[[ Study material open ]]

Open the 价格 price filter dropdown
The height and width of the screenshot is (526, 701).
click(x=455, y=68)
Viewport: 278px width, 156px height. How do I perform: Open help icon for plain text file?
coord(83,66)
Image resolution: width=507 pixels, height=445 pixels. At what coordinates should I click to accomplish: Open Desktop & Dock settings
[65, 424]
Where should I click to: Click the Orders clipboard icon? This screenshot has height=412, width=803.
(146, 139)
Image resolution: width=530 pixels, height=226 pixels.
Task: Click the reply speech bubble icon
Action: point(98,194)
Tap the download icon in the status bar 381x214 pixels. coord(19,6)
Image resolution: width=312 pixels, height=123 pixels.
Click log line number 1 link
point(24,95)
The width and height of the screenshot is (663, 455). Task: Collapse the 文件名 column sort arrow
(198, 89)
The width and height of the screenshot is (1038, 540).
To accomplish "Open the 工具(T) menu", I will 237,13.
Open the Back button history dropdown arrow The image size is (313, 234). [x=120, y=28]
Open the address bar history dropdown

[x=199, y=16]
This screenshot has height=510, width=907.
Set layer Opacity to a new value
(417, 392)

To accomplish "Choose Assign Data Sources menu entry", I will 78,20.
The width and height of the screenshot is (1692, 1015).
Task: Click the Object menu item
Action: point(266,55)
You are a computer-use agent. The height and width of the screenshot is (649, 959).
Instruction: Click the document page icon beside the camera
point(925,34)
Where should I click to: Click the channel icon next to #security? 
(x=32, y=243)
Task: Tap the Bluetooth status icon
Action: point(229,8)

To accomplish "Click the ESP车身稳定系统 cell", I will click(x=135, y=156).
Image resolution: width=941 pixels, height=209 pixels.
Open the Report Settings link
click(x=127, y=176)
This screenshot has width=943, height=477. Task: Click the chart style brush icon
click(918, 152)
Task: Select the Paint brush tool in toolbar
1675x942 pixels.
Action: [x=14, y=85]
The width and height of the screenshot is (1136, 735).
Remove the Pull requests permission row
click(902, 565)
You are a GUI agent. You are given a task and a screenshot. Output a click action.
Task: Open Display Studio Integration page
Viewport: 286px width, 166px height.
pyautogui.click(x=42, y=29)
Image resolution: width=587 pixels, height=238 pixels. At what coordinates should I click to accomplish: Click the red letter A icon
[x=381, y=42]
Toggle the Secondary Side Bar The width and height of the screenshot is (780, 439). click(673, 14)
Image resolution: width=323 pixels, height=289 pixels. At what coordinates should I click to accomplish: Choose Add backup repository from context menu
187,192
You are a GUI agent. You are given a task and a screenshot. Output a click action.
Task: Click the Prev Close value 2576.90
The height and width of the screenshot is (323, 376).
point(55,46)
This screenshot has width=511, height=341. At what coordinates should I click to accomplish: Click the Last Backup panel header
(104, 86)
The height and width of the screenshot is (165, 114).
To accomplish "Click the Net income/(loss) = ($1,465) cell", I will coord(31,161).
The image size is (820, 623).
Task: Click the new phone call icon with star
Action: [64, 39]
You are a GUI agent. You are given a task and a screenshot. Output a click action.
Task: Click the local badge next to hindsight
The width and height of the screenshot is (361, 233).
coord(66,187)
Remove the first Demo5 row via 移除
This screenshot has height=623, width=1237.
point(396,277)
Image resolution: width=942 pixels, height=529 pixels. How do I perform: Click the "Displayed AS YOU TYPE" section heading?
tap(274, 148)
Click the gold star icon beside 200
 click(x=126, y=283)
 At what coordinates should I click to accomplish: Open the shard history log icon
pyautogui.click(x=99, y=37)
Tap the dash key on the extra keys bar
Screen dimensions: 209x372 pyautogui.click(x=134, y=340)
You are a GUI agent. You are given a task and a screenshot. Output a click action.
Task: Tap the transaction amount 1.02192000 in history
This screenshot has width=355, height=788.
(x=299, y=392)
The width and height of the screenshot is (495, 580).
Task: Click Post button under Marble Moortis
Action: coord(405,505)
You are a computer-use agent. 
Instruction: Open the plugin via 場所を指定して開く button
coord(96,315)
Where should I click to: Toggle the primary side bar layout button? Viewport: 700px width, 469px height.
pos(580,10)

[[ Study material closed ]]

■ **Description of the task**
Your job is to retype all of the material exactly.

■ **Solved exercise**
Open the 价格 price filter dropdown
The height and width of the screenshot is (526, 701).
click(x=455, y=68)
Viewport: 278px width, 156px height. How do I perform: Open help icon for plain text file?
coord(83,66)
Image resolution: width=507 pixels, height=445 pixels. At what coordinates should I click to accomplish: Open Desktop & Dock settings
[65, 424]
Where should I click to: Click the Orders clipboard icon? This screenshot has height=412, width=803.
(146, 139)
Image resolution: width=530 pixels, height=226 pixels.
Task: Click the reply speech bubble icon
Action: point(98,194)
Tap the download icon in the status bar 381x214 pixels. coord(19,6)
Image resolution: width=312 pixels, height=123 pixels.
Click log line number 1 link
point(24,95)
The width and height of the screenshot is (663, 455). Task: Collapse the 文件名 column sort arrow
(198, 89)
The width and height of the screenshot is (1038, 540).
To accomplish "Open the 工具(T) menu", I will 237,13.
Open the Back button history dropdown arrow The image size is (313, 234). [x=120, y=28]
Open the address bar history dropdown

[x=199, y=16]
This screenshot has height=510, width=907.
Set layer Opacity to a new value
(417, 392)

To accomplish "Choose Assign Data Sources menu entry", I will 78,20.
The width and height of the screenshot is (1692, 1015).
Task: Click the Object menu item
Action: point(266,55)
You are a computer-use agent. The height and width of the screenshot is (649, 959).
Instruction: Click the document page icon beside the camera
point(925,34)
Where should I click to: Click the channel icon next to #security? 
(x=32, y=243)
Task: Tap the Bluetooth status icon
Action: point(229,8)

To accomplish "Click the ESP车身稳定系统 cell", I will click(x=135, y=156).
Image resolution: width=941 pixels, height=209 pixels.
Open the Report Settings link
click(x=127, y=176)
This screenshot has width=943, height=477. Task: Click the chart style brush icon
click(918, 152)
Task: Select the Paint brush tool in toolbar
1675x942 pixels.
Action: [x=14, y=85]
The width and height of the screenshot is (1136, 735).
Remove the Pull requests permission row
click(902, 565)
You are a GUI agent. You are given a task and a screenshot. Output a click action.
Task: Open Display Studio Integration page
Viewport: 286px width, 166px height.
pyautogui.click(x=42, y=29)
Image resolution: width=587 pixels, height=238 pixels. At what coordinates should I click to accomplish: Click the red letter A icon
[x=381, y=42]
Toggle the Secondary Side Bar The width and height of the screenshot is (780, 439). click(673, 14)
Image resolution: width=323 pixels, height=289 pixels. At what coordinates should I click to accomplish: Choose Add backup repository from context menu
187,192
You are a GUI agent. You are given a task and a screenshot. Output a click action.
Task: Click the Prev Close value 2576.90
The height and width of the screenshot is (323, 376).
point(55,46)
This screenshot has width=511, height=341. At what coordinates should I click to accomplish: Click the Last Backup panel header
(104, 86)
The height and width of the screenshot is (165, 114).
To accomplish "Click the Net income/(loss) = ($1,465) cell", I will coord(31,161).
The image size is (820, 623).
Task: Click the new phone call icon with star
Action: [64, 39]
You are a GUI agent. You are given a task and a screenshot. Output a click action.
Task: Click the local badge next to hindsight
The width and height of the screenshot is (361, 233).
coord(66,187)
Remove the first Demo5 row via 移除
This screenshot has height=623, width=1237.
point(396,277)
Image resolution: width=942 pixels, height=529 pixels. How do I perform: Click the "Displayed AS YOU TYPE" section heading?
tap(274, 148)
Click the gold star icon beside 200
 click(x=126, y=283)
 At what coordinates should I click to accomplish: Open the shard history log icon
pyautogui.click(x=99, y=37)
Tap the dash key on the extra keys bar
Screen dimensions: 209x372 pyautogui.click(x=134, y=340)
You are a GUI agent. You are given a task and a screenshot. Output a click action.
Task: Tap the transaction amount 1.02192000 in history
This screenshot has width=355, height=788.
(x=299, y=392)
The width and height of the screenshot is (495, 580).
Task: Click Post button under Marble Moortis
Action: coord(405,505)
You are a computer-use agent. 
Instruction: Open the plugin via 場所を指定して開く button
coord(96,315)
Where should I click to: Toggle the primary side bar layout button? Viewport: 700px width, 469px height.
pos(580,10)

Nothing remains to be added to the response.